Dear A Momma’s View
I thought long and hard how to best approach this. I could have simply written a post about our 4 years together, explain what creating you and connecting with you and all the wonderful blogs out there means to me. Instead I decided on writing a little letter to you.
First of all: Happy 4th anniversary! I can’t believe we celebrate 4 years together already. Time has flown by. So much has happened and I admit, I haven’t paid you the attention I would like to recently. I’m sorry I neglected you over the last couple of months and I truly hope I will be able to spend more time with you again.
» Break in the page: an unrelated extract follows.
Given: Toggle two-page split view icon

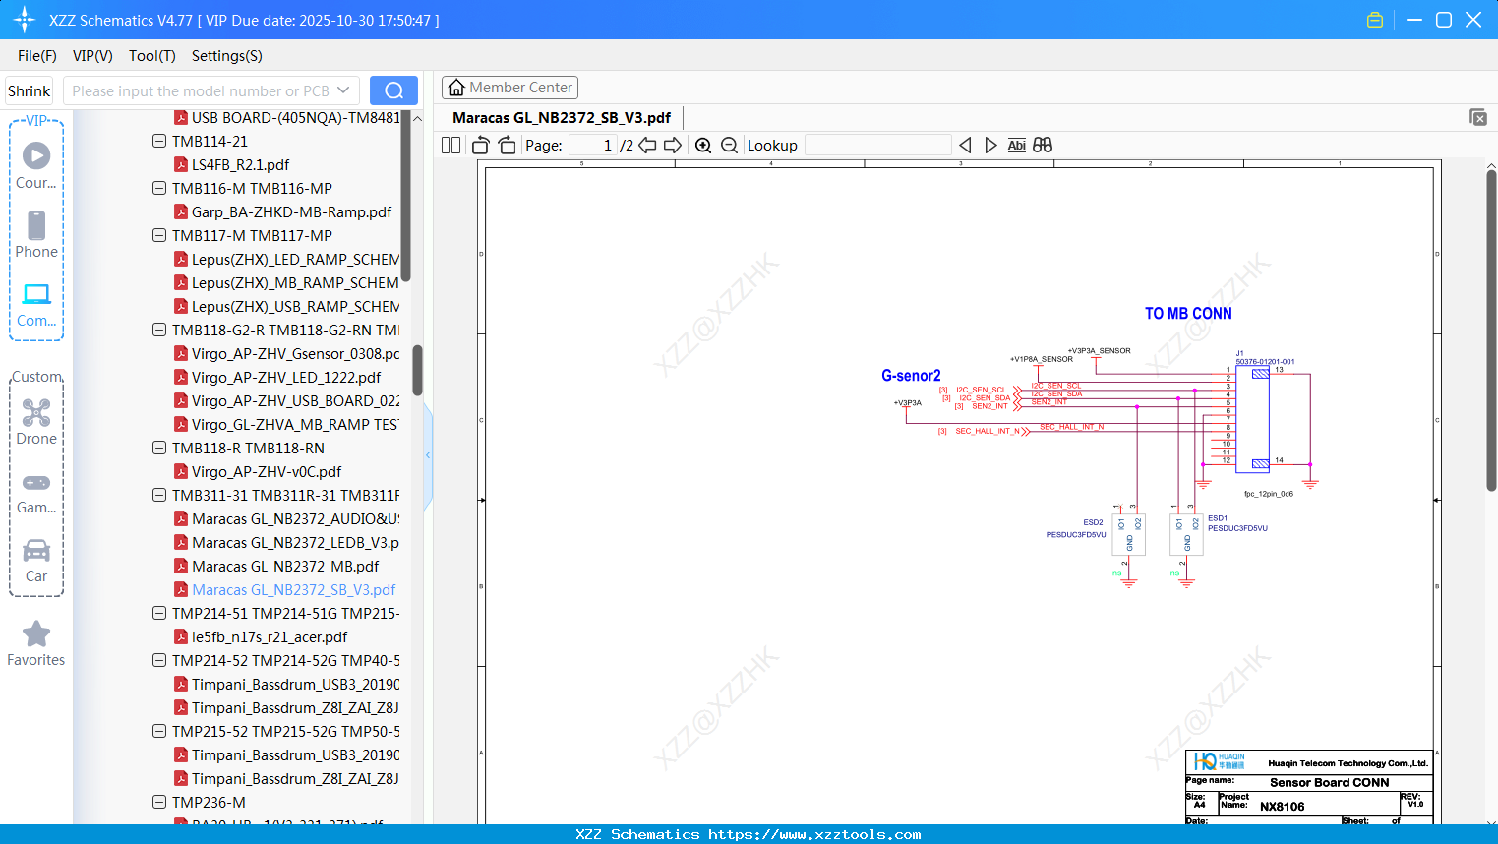Looking at the screenshot, I should pyautogui.click(x=451, y=146).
Let me tell you how much you mean to me. You might think you are “just” a blog. The same way I sometimes think I’m “just” a mom. But we are so much more. You are so much more! Over all this time you have given me so much. You were an outlet for my thoughts, my frustrations, my worries, my fear and my joy. You were the connecting link to so many people out there, also writing their hearts out, sharing their thoughts, frustrations, worries, fears, joys with the world. You have opened the door to so many virtual friendships but you have also given me confidence.
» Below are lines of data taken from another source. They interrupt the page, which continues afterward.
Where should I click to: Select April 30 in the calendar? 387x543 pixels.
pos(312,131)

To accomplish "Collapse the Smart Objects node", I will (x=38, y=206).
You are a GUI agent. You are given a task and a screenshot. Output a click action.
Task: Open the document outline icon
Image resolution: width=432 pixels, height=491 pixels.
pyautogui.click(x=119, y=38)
Confidence that I can express myself. Confidence that I’m much more than I often think. Confidence that my thoughts can be shared and that they might not be as out of wack as I might think they are. You are also a way to relive my memories. Because I share them thanks to you.
We’ve seen some crazy stats together. So often I was wowed about the attention we got. Yes, it’s a bit more quiet at the moment but this is because I couldn’t really be there with you. It’s not you, don’t worry. And I know if we really want it, we will see the crazy stats again. But let’s take it easy and just enjoy. Enjoy what we have. The community.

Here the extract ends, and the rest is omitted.